Usta İle Margarita
Mihail Afanesyeviç Bulgakov
_____
mit
Eğer birisi benden Üstat ile Margarita (benim okuduğum baskıda adı böyle geçiyor) için kitap arkası yazısı isteseydi yazacağım şey aynen şu olurdu: Tuhaf kurgunun zirvesinde bir eser.
Gerçekten… Tuhaf sözcüğü bile bu kitabı tanımlamakta feci derecede yetersiz kalıyor. Tuhaf ötesi diyesim geliyor üstat Sadık Yemni’nin sıklıkla kullandığı gibi ama o da kâfi değil. Tuhaf ötesinden de tuhaf, acayip bir kitap bu. Öyle ki söze nereden başlayacağımı bilemiyorum. Tam aklıma bir şey gelirken hemen arkasından bir başkası koşturuyor. Bu da iyi bir şey elbette, çünkü bol bol tartışılacak yönü var demektir.

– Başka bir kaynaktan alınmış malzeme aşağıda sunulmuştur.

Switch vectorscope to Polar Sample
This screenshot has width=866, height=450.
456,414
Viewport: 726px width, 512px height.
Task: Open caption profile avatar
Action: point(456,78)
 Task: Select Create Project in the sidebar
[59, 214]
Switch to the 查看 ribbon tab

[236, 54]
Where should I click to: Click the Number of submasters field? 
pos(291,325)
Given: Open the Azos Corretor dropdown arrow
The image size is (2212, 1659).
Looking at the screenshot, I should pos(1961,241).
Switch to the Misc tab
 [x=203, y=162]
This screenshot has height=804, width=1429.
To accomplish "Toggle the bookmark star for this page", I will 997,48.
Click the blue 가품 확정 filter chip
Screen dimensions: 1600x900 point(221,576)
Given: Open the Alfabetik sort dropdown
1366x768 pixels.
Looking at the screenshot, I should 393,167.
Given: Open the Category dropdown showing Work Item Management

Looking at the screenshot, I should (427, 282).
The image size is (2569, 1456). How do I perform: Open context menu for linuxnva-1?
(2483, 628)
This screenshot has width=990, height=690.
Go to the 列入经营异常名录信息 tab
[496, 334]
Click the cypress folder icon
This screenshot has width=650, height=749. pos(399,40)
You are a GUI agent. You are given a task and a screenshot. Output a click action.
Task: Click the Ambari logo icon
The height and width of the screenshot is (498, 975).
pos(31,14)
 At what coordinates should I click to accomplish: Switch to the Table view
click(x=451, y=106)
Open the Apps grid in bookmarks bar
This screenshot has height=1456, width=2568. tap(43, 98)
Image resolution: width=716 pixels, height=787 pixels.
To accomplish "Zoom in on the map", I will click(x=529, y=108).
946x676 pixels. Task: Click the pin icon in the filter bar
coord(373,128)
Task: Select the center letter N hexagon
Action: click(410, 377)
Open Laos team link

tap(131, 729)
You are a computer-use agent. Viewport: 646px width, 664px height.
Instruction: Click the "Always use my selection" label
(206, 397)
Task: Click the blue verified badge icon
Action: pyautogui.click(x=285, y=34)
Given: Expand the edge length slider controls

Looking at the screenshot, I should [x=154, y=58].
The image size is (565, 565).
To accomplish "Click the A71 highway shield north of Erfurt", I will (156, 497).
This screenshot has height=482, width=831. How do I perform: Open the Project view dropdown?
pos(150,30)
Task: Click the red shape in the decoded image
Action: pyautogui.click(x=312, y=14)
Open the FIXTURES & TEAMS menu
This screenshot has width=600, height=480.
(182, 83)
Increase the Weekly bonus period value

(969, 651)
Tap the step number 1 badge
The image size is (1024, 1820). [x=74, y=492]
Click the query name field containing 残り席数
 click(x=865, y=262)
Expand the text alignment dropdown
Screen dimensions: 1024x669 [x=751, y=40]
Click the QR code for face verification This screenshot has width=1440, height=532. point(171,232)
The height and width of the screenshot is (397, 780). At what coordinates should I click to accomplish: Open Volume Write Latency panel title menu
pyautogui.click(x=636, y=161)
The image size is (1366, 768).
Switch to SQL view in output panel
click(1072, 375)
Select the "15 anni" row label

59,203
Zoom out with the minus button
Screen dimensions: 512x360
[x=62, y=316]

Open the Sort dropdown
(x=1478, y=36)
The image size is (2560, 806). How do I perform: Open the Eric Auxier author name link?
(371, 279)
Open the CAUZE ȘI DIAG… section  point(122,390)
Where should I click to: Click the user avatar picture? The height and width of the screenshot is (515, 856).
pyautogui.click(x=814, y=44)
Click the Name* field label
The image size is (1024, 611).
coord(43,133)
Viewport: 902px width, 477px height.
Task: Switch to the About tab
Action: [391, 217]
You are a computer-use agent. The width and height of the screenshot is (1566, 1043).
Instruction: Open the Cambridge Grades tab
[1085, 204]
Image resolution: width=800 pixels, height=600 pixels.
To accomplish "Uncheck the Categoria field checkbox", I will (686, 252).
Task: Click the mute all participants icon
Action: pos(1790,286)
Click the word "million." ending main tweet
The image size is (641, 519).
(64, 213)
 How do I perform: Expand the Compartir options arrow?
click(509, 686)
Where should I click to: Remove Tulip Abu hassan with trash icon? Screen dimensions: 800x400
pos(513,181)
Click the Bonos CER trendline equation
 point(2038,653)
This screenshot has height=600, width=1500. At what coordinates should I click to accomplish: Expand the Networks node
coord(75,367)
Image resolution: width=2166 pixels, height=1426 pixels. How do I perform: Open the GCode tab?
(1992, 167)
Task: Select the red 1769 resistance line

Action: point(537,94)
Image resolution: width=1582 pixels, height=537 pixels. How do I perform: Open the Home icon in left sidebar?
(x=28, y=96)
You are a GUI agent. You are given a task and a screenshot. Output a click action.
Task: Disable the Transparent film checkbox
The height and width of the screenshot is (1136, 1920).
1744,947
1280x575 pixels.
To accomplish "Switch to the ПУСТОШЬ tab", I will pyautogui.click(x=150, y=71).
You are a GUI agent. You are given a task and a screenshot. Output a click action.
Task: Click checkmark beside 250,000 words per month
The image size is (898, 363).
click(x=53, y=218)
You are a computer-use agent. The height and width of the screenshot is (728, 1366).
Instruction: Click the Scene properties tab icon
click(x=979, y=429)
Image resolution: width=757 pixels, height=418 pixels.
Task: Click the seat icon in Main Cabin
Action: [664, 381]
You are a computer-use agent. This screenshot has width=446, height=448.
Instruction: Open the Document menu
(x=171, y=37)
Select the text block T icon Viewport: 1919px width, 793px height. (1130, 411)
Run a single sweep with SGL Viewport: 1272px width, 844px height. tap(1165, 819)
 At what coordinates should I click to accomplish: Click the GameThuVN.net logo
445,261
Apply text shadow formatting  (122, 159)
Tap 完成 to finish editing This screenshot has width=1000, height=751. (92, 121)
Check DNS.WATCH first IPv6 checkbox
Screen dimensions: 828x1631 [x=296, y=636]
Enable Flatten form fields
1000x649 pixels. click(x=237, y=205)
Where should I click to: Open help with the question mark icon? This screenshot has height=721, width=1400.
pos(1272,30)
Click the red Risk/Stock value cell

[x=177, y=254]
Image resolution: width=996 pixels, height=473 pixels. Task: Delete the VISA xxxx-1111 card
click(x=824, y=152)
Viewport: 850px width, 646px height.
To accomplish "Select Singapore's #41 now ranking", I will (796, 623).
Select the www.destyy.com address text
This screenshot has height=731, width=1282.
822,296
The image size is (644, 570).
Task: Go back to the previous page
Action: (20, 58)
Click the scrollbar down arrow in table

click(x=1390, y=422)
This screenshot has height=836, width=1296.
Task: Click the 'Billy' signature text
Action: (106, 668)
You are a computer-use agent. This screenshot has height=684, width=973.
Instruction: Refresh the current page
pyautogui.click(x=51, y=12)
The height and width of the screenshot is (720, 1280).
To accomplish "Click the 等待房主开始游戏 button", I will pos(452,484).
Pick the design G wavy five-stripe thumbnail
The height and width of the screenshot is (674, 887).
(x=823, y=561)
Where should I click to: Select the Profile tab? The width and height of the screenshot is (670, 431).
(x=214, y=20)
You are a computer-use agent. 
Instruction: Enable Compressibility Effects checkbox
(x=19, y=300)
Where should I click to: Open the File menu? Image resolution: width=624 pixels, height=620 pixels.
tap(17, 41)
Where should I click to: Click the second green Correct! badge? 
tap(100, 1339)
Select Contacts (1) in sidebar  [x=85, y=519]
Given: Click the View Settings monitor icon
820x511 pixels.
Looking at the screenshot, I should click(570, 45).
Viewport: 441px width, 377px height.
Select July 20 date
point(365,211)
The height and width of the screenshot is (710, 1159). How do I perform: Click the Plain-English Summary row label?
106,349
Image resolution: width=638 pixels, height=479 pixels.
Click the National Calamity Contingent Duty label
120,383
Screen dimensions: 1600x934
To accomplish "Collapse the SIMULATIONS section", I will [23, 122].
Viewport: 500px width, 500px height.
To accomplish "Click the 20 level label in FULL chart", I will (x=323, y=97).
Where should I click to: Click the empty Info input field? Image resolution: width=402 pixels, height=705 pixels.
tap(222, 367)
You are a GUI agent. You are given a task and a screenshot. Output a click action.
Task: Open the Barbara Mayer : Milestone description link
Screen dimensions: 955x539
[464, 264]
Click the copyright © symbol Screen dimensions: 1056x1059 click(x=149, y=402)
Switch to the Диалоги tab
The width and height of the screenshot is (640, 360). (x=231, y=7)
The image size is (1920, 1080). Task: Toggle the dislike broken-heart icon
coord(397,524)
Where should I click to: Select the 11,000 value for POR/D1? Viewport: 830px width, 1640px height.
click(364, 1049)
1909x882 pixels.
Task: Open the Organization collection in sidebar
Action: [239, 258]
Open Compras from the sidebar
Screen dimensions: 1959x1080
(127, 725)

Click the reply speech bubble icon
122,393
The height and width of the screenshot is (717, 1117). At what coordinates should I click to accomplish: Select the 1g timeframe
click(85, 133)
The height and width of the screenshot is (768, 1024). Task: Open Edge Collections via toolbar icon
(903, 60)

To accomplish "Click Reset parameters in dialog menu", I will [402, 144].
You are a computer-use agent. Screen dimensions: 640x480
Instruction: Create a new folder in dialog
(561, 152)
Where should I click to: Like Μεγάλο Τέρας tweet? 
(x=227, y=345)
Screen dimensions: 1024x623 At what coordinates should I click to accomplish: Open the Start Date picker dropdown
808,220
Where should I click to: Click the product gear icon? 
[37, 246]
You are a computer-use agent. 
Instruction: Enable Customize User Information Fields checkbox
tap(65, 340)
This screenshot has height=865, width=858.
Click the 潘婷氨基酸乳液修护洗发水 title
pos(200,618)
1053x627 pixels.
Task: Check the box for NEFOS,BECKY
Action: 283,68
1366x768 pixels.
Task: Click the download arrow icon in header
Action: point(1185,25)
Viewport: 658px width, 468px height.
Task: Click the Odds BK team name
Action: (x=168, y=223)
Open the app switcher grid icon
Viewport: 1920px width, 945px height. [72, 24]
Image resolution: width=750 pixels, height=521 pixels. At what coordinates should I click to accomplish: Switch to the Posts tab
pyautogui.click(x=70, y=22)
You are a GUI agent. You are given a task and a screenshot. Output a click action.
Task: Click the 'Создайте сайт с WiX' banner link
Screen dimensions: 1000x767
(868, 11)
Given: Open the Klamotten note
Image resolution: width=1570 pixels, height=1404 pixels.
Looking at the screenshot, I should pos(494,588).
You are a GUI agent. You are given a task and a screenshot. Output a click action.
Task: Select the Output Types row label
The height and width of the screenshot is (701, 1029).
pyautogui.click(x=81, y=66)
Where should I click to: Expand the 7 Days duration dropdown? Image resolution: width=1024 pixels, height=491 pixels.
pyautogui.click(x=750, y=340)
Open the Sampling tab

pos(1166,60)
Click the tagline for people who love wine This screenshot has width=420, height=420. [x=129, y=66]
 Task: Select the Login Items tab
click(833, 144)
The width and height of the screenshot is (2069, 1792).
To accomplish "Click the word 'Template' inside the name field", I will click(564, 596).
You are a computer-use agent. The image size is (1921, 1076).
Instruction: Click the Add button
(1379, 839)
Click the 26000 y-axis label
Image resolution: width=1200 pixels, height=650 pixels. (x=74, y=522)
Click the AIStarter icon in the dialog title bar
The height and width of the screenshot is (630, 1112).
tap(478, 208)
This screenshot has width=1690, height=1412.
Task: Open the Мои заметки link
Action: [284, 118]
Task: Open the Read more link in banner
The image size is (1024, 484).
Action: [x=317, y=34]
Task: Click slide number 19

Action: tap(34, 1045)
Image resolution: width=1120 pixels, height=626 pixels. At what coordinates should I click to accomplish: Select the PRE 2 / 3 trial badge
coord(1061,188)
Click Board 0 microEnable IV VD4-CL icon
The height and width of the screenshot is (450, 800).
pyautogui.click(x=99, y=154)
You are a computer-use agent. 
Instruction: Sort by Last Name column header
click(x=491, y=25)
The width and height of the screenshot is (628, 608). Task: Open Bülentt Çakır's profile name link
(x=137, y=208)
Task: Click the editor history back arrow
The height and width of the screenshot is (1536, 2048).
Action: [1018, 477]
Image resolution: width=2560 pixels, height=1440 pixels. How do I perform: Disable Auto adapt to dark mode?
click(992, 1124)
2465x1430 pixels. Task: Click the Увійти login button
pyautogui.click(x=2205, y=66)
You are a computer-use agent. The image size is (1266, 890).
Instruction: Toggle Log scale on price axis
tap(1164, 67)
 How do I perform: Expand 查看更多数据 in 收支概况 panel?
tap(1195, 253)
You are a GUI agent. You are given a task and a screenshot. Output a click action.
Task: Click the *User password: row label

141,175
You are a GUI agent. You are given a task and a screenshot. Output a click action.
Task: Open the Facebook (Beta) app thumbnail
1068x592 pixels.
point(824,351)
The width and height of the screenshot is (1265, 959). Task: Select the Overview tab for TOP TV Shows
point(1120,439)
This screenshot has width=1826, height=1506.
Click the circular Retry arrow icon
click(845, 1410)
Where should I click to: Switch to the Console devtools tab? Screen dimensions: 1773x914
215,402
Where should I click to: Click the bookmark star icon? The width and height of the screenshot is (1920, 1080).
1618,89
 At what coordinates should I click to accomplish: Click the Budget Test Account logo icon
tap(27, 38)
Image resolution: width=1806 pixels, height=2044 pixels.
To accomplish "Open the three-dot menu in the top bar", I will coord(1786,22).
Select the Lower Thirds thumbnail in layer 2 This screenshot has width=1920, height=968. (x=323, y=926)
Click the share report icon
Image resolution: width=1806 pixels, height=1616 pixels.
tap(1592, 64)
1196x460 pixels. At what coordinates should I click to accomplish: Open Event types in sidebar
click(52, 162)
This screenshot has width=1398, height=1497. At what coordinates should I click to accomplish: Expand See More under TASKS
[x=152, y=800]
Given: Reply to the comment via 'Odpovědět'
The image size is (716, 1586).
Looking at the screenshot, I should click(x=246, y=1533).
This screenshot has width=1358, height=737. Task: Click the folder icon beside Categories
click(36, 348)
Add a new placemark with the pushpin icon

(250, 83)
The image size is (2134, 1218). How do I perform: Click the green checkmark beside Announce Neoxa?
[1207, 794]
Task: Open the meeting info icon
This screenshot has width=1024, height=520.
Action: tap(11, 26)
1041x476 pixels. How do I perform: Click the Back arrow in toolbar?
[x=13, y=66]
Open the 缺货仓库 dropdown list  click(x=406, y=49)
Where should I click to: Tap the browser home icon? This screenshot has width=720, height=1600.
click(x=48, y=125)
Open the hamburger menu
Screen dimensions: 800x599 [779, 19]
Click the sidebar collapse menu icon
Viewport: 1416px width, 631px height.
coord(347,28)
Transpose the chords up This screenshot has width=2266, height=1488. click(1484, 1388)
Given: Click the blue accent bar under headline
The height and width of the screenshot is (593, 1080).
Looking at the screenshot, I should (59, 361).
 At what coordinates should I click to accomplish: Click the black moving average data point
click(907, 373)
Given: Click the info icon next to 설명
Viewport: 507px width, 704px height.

Ben de Denaro Forbin gibi tam arada kaldım sevip sevmemek konusunda. Bazı kısımları çok güzeldi mesela. Kitabın başında Woland, Berlioz ve Evsiz arasında geçen tartışma, Woland’ın kehaneti ve sonrasında ayçiçeği yağıyla ilgili olaylar(!) kesinlikle çok güzeldi. Varyete’deki sıra dışı gösteri, Üstat’ın olaya karışması, ‘yanmayan el yazmaları’ (bunu okuduktan sonra Üstat’ın Bulgakov’un kendisi olduğundan kesinlikle emin oldum) da gayet enteresandı. Ve de kara kedi Behemot! Kitabı okuyan çoğu kişi gibi benim de favori karakterim o oldu. Çizmeli Kedi’nin (ona bile sataşıyor) karanlık bir versiyonu gibiydi adeta. Çok yetenekli olmasına rağmen bile bile yaptığı sakarlıklar, insanlara özgü hareket ve davranışlarıyla beni benden aldı bu sevimsiz tüy yumağı.
“Cadı neymiş öğren bakalım, öğren!” diye haykırdı sinirlenen Margarita. Aloiziy Mogariç’in yüzüne tırnaklarını geçirdi.
“Ne yapıyorsun?” diye haykırdı Üstat acıyla. “Margot, küçük düşürme kendini!”
“İtiraz ediyorum, küçük düşürücü bir şey yok burada,” diye bağırdı kedi.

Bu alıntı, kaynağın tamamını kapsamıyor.